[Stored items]
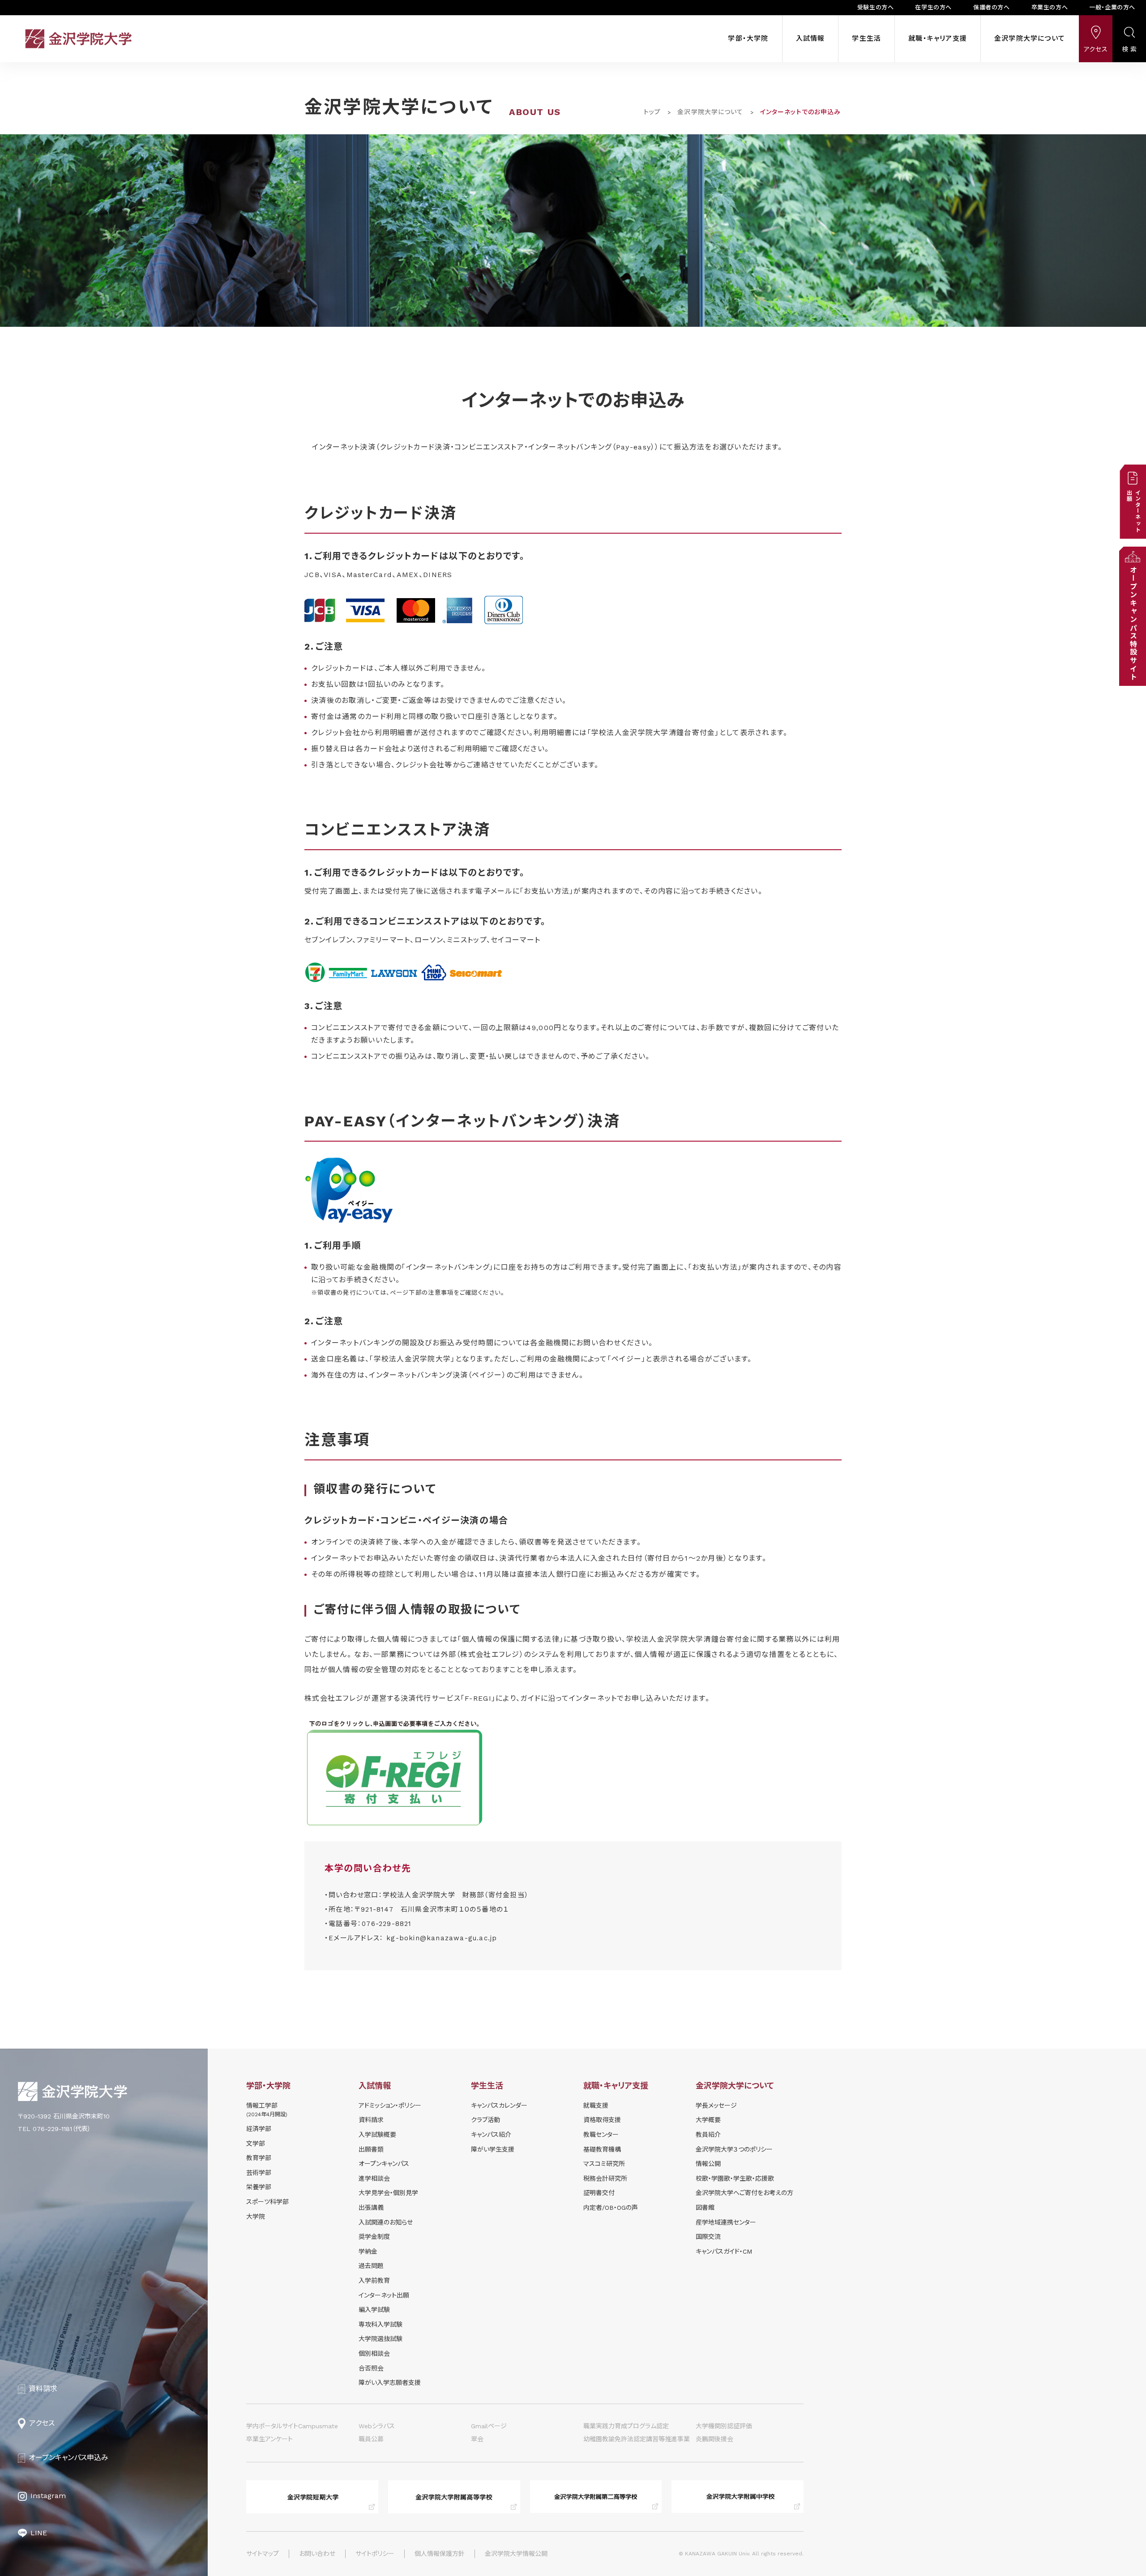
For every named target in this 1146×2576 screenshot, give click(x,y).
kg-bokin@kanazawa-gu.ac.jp (441, 1938)
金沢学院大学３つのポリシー (734, 2149)
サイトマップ (262, 2553)
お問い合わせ (317, 2553)
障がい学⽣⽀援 (492, 2149)
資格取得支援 (602, 2119)
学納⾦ (368, 2251)
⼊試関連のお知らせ (386, 2222)
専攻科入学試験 (380, 2324)
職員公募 (371, 2439)
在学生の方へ (933, 7)
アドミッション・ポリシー (390, 2105)
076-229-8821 (386, 1924)
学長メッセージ (716, 2105)
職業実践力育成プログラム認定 (626, 2426)
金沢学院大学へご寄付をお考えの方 (744, 2192)
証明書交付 (599, 2192)
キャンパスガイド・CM (724, 2251)
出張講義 (371, 2207)
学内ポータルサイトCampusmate (292, 2426)
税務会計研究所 (605, 2178)
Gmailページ (489, 2426)
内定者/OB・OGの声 (610, 2207)
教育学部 (258, 2157)
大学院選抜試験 (380, 2338)
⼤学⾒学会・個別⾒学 (388, 2192)
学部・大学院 (748, 38)
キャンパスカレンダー (499, 2105)
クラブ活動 (485, 2119)
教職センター (601, 2134)
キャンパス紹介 (491, 2134)
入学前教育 (374, 2280)
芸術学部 (258, 2172)
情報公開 (708, 2163)
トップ (652, 112)
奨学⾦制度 (374, 2236)
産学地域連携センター (726, 2222)
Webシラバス (377, 2426)
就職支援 (595, 2105)
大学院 (255, 2216)
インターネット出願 (384, 2295)
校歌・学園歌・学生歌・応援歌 (735, 2178)
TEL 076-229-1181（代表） (54, 2128)
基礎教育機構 (602, 2149)
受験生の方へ (875, 7)
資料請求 (371, 2119)
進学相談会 (374, 2178)
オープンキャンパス (384, 2163)
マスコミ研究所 (604, 2163)
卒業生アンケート (269, 2439)
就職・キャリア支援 (937, 38)
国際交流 (708, 2236)
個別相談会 (374, 2353)
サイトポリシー (374, 2553)
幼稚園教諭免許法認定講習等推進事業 (636, 2439)
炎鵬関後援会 (714, 2439)
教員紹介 (708, 2134)
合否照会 (371, 2368)
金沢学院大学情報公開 (516, 2553)
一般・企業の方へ (1112, 7)
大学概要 (708, 2119)
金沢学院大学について (1029, 38)
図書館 (705, 2207)
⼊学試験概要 (377, 2134)
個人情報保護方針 (440, 2553)
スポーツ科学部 (267, 2201)
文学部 (255, 2143)
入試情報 (810, 38)
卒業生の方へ (1049, 7)
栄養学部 (258, 2187)
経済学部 (258, 2128)
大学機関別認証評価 (724, 2426)
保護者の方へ (991, 7)
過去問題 (371, 2265)
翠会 (477, 2439)
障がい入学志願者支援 (390, 2382)
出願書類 (371, 2149)
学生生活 (866, 38)
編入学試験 (374, 2309)
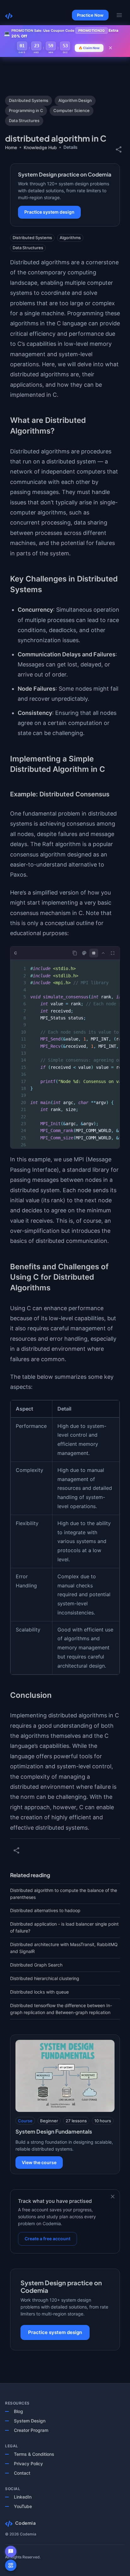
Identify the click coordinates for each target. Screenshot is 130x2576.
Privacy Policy (28, 2463)
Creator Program (31, 2430)
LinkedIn (23, 2497)
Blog (18, 2411)
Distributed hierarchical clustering (44, 1978)
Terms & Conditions (34, 2454)
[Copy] (74, 953)
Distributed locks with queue (39, 1992)
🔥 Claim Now (89, 48)
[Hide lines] (93, 953)
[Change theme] (84, 953)
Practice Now (90, 15)
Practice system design (49, 212)
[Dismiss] (112, 2196)
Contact (22, 2473)
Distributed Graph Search (36, 1964)
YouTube (23, 2506)
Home (11, 147)
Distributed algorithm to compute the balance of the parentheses (63, 1894)
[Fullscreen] (112, 953)
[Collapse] (103, 953)
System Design (29, 2420)
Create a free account (47, 2238)
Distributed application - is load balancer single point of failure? (64, 1927)
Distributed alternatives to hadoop (45, 1910)
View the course (39, 2162)
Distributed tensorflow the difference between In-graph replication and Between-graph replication (61, 2009)
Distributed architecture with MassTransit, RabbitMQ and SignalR (64, 1948)
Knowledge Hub (40, 147)
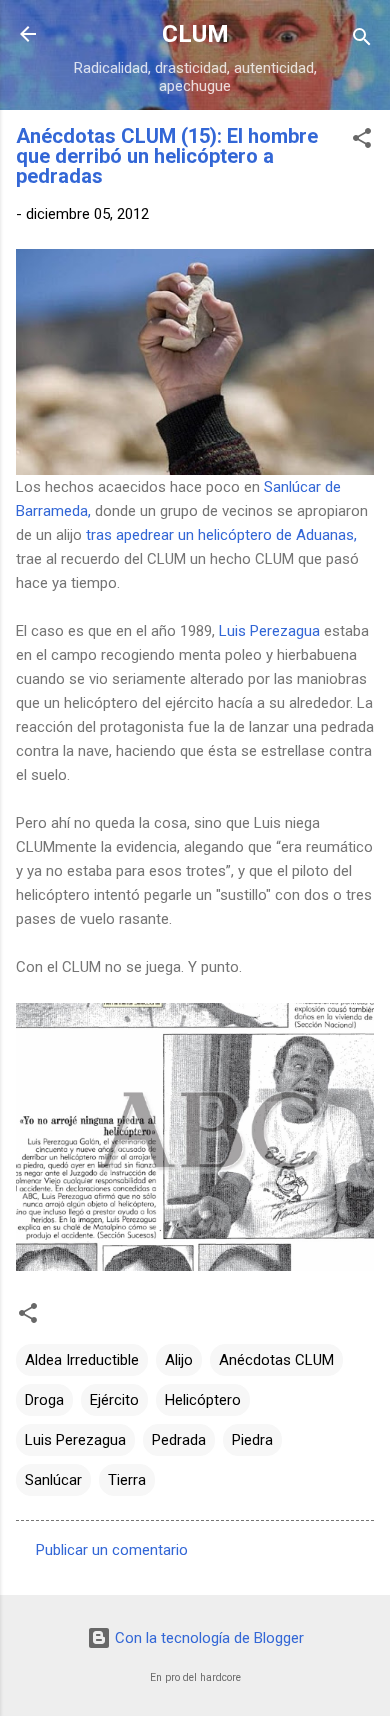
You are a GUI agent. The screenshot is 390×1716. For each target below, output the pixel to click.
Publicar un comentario (112, 1550)
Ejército (114, 1400)
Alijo (179, 1360)
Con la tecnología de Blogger (207, 1638)
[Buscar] (362, 40)
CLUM (195, 34)
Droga (44, 1400)
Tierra (127, 1480)
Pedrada (179, 1440)
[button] (362, 141)
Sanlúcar (53, 1480)
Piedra (252, 1440)
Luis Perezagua (269, 631)
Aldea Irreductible (82, 1360)
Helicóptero (203, 1400)
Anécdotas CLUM (276, 1360)
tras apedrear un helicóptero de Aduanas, (221, 535)
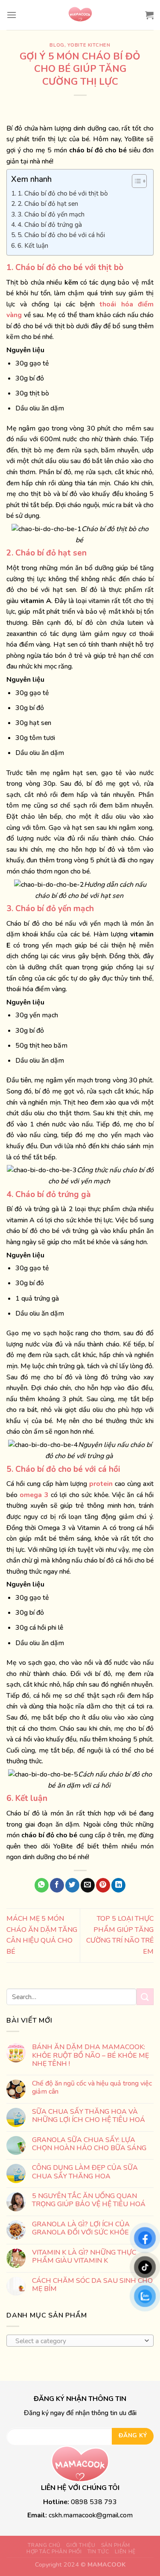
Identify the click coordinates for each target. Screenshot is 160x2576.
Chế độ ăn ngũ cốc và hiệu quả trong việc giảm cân (92, 2088)
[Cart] (149, 15)
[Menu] (11, 14)
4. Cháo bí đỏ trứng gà (50, 224)
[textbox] (78, 2341)
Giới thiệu (80, 2545)
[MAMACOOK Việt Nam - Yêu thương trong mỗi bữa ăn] (80, 15)
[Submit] (145, 1996)
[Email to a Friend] (88, 1885)
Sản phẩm (115, 2545)
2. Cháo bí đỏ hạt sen (48, 203)
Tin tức (98, 2551)
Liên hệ (125, 2551)
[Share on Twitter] (72, 1885)
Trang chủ (44, 2545)
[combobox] (80, 2340)
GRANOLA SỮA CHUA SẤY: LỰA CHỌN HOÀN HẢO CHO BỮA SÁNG (89, 2144)
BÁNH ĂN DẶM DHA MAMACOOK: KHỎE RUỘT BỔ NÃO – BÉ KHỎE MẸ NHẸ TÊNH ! (90, 2055)
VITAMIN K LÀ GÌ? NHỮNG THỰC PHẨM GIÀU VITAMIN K (84, 2256)
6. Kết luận (33, 245)
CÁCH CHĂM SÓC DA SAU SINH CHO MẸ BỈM (92, 2284)
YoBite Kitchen (89, 45)
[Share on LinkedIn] (118, 1885)
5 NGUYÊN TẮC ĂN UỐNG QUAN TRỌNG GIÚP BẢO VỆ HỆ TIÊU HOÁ (88, 2200)
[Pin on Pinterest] (103, 1885)
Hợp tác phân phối (53, 2551)
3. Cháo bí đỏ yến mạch (51, 214)
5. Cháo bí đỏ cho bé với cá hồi (62, 235)
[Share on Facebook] (57, 1885)
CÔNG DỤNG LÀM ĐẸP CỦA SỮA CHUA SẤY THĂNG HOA (85, 2172)
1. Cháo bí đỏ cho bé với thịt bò (63, 193)
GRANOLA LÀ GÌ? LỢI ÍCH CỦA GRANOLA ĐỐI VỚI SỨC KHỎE (81, 2228)
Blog (56, 45)
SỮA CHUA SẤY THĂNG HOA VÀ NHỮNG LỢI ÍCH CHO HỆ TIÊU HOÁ (88, 2115)
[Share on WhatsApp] (42, 1885)
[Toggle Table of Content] (135, 181)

PROBLEM REQUIREMENTS: From the entries above, copy exactly the lines starting at the one with "Distributed application - is" and stopping at the one with "Alijo (179, 1360)", keeping both ends. Drop the pictures.

WRITTEN ANSWER:
Distributed application - is load balancer single point of failure? (64, 1927)
Distributed alternatives to hadoop (45, 1910)
View the course (39, 2162)
Distributed tensorflow the difference between In-graph replication and Between-graph replication (61, 2009)
Distributed architecture with MassTransit, RabbitMQ and SignalR (64, 1948)
Knowledge Hub (40, 147)
You are a GUI agent. The screenshot is 390×1716. For each target below, output the pixel to click.
Publicar un comentario (112, 1550)
Ejército (114, 1400)
Alijo (179, 1360)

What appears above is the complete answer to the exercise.